Among the first settlers in Barnes County was James McFadgen. Born in Scotland in 1812, he married Mary Shaw and they migrated to Canada, where he entered into a business partnership which failed in due time. To this union were born four sons and four daughters.
Donald D. McFadgen, son of James McFadgen, was commonly known as "Mac." He left the family home in Fergus, Ontario and, according to one account, became a supervisor of a construction gang for the Northern Pacific Railroad and was with the surveying party that picked the crossing place on the Sheyenne River in Barnes County.
Donald D. McFadgen resigned his position in early 1872 and returned to the Sheyenne River Valley in May of that year. He built a log cabin in the vicinity of what is now the Mercy Hospital, planted a vegetable garden and settled down to await the arrival of the railroad.
He was soon joined by another early arrival, one John Morrison, who also built a log cabin where the Valley City Tourist Park now stands. According to early accounts, he operated a trading post from his cabin, patronized by the half-breed French trappers living in the river bank where the College Footbridge is now located.

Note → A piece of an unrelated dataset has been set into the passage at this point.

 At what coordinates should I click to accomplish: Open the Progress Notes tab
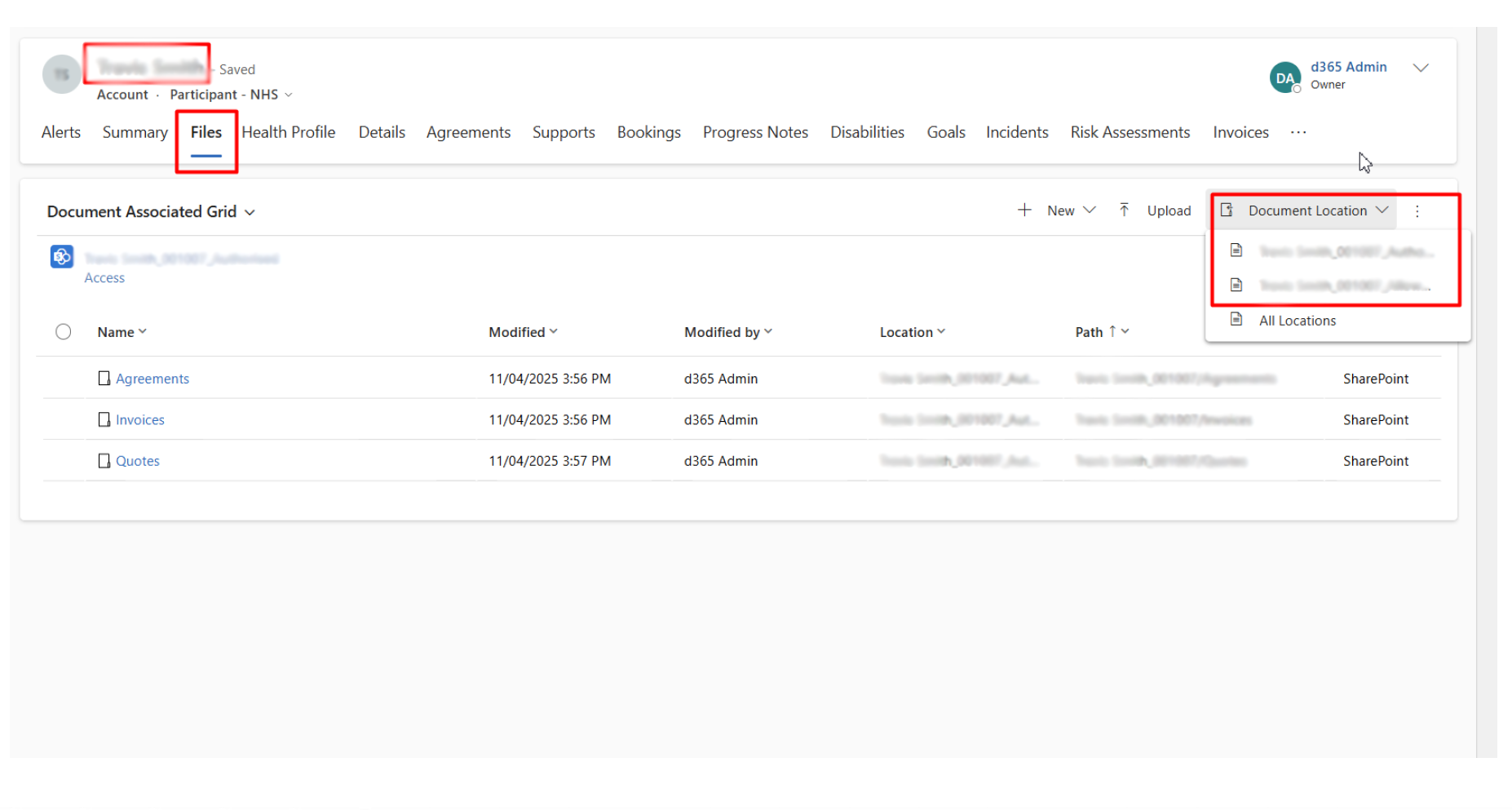[x=755, y=132]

With the coming of the railroad on September 15, 1872, Donald D. McFadge and John Morrison decided that they had best file on the land on which they had squatted and so they went to Pembina and filed pre-emption claims in 1873. Their lands straddled the Sheyenne River. However, they first built a tent hotel and restaurant to take care of the railroad men and itinerants passing thru.

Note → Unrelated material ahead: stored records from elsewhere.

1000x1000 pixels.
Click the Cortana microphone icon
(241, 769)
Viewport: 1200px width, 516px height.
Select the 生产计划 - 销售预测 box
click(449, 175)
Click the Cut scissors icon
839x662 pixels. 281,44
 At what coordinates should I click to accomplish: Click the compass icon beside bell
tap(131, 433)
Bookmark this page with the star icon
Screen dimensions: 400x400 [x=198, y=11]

The final county organization was completed in 1878 and McFadgen was elected the first sheriff of Barnes County. This not being a lawless country, the first jail was not too well built and the very first prisoner promptly escaped and Mac had to track him down and re-incarcerate him.
The second court house was built in 1883 and it contained not only a new jail but an apartment for the sheriff. Mac sent for the rest of his family and his father and mother and three sisters came to join him in what were then considered the most palatial living quarters in Valley City.

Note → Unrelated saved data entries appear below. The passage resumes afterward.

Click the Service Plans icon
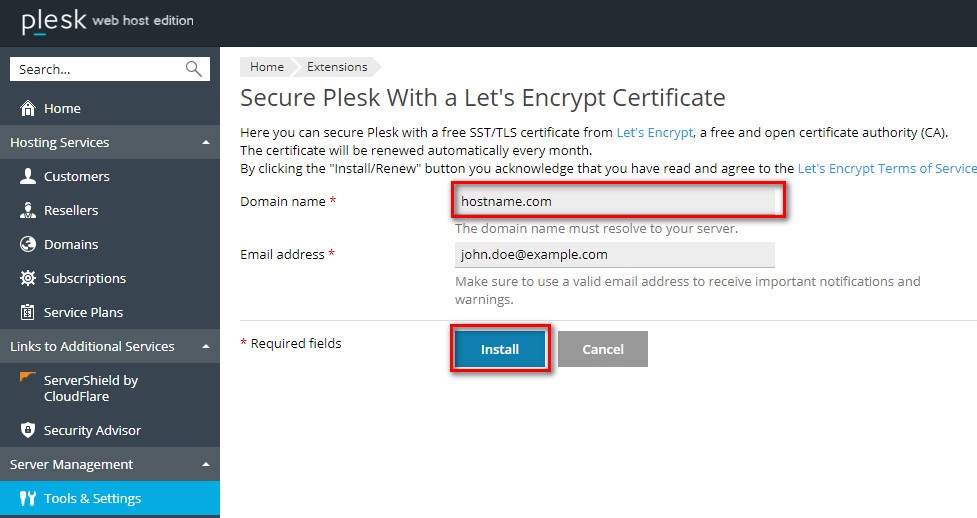This screenshot has height=518, width=977. coord(27,312)
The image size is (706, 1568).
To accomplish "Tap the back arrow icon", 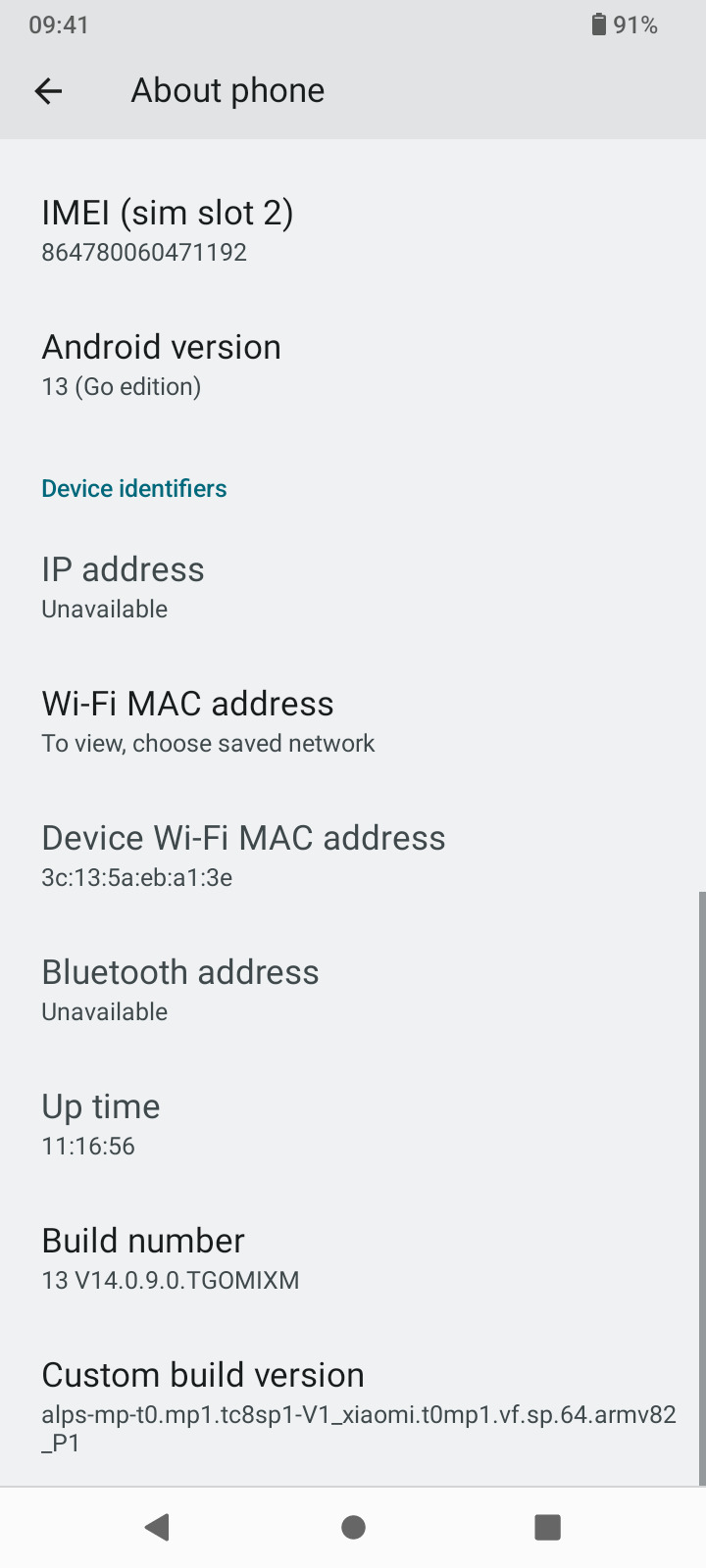I will [x=48, y=91].
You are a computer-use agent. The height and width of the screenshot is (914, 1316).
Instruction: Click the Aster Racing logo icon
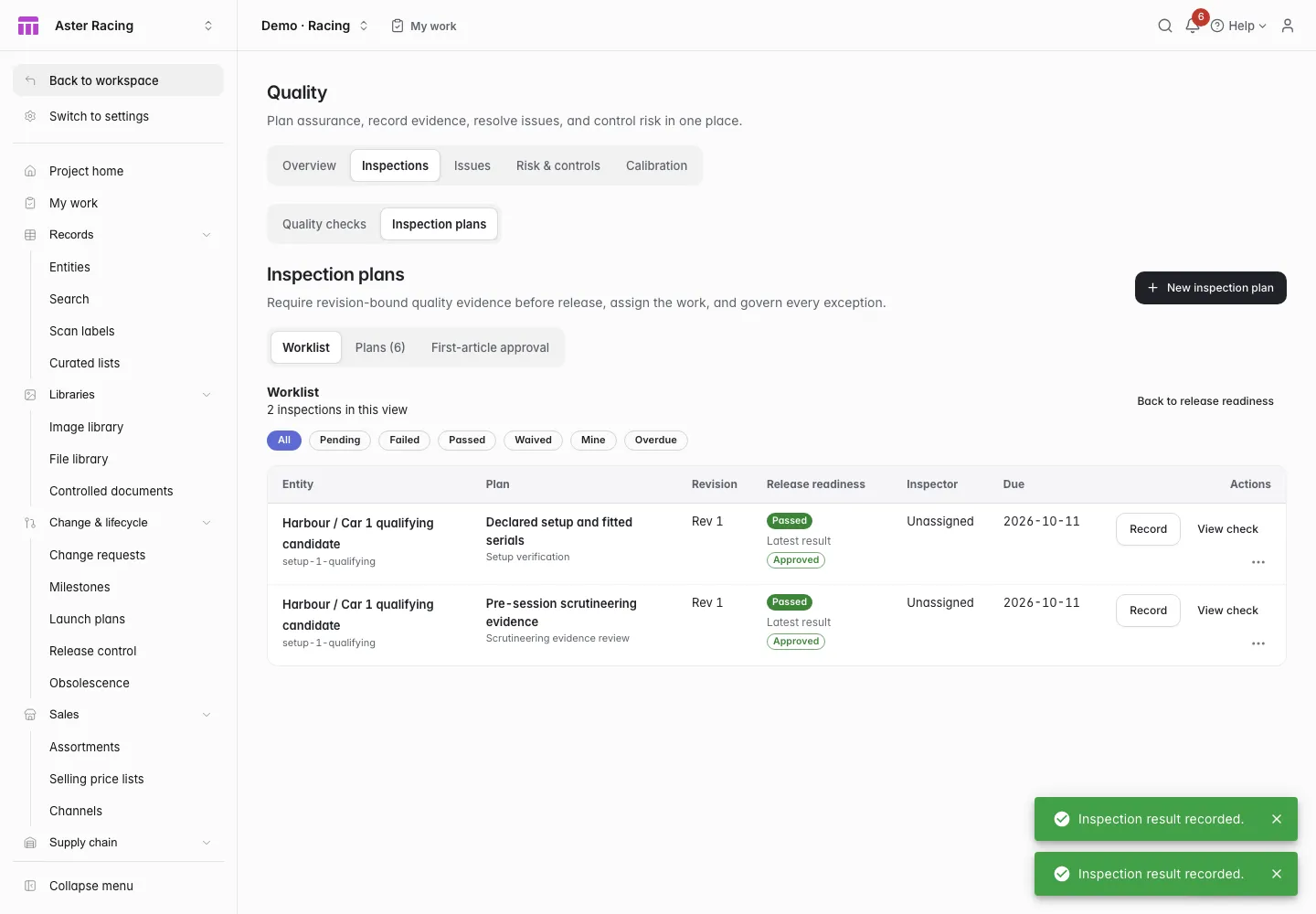coord(28,26)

Mac McFadgen was re-elected sheriff for three consecutive terms. He ruled with an iron hand and the record shows that not one single individual was sent to the Territorial penitentiary from Barnes County during Mac's term in office. It simply was not good policy to commit serious crime while he was sheriff.
After retiring from the sheriff's office, Mac returned to his farming operations but the lure of the railroads soon called him and he returned to railroad work in 1887 and moved his family to Birmingham, Alabama. He died in Birmingham on May 16, 1903 at 62 years of age from a throat ailment. He left a wife and one child.